L1 fires on direct file access. L2 fires when an AI agent reads the content. L3 captures the agent's operational context when it follows the embedded instructions. Each layer is a distinct, durable signal.
Every alert includes GreyNoise and AbuseIPDB enrichment, a response playbook, and automatic firewall blocking for repeat actors. No manual triage. No alert fatigue. Only evidence that means something.
DecoyOps serves a fake Model Context Protocol server. Any AI agent that discovers the .mcp.json manifest and initializes the connection will have every JSON-RPC tool call logged in full — method, parameters, tool name, and all arguments. The agent never knows it was captured.
Canary tokens are excellent for detecting the moment a credential is accessed. Enterprise deception platforms cover broad attack surfaces. Neither can tell you whether an AI agent did the follow-up, or what it was trying to accomplish.

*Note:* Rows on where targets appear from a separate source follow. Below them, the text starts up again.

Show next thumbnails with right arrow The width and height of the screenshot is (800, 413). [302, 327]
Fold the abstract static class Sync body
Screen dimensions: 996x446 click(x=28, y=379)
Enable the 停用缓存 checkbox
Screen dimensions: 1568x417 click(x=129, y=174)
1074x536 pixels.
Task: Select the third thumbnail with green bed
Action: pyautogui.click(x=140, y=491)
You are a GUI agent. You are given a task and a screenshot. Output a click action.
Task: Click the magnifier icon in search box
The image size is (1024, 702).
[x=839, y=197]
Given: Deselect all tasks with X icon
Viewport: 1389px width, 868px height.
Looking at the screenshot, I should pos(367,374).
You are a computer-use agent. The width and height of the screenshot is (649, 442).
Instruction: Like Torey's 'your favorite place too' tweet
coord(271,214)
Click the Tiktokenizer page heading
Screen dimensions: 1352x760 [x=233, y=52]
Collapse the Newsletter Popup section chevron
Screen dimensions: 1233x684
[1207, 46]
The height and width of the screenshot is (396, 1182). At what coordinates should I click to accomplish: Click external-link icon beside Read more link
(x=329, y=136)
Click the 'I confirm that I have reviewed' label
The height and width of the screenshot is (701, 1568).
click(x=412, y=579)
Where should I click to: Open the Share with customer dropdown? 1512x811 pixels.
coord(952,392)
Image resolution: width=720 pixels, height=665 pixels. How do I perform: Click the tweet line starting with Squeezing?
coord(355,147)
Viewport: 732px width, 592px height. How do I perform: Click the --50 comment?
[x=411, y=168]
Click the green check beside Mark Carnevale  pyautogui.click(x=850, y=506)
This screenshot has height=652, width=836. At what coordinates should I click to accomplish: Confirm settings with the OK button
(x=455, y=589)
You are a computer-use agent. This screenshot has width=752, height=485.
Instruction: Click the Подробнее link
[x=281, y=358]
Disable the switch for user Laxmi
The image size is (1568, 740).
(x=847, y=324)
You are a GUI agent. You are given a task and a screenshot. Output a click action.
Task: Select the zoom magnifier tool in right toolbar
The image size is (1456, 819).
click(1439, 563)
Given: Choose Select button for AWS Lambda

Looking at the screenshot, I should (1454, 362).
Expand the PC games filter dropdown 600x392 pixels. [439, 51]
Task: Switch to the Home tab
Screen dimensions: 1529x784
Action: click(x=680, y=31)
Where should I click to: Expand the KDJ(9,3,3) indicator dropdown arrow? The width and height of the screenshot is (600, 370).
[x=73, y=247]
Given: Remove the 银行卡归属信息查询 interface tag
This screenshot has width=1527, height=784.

That's the gap. That's DecoyOps.
AI-assisted attacks aren't a future threat — they're happening now. DecoyOps gives security teams the visibility to detect that shift before it reaches real infrastructure.
Get ahead of AI-assisted intrusion before it reaches real infrastructure. Detect credential harvesting, repo scraping, cloud key validation, and agent-driven recon — with full context on what was targeted and how the agent was operating.
Run controlled experiments against real prompt-injection canaries and MCP server traps. Measure detection rates against modern agent runtimes. Use actual tool-call logs to tune offensive playbooks and report on AI attack surface coverage.
Traditional honeypots tell you a credential was touched. DecoyOps tells you an AI agent picked it up, how it moved, and how dangerous it is — before it reaches anything real.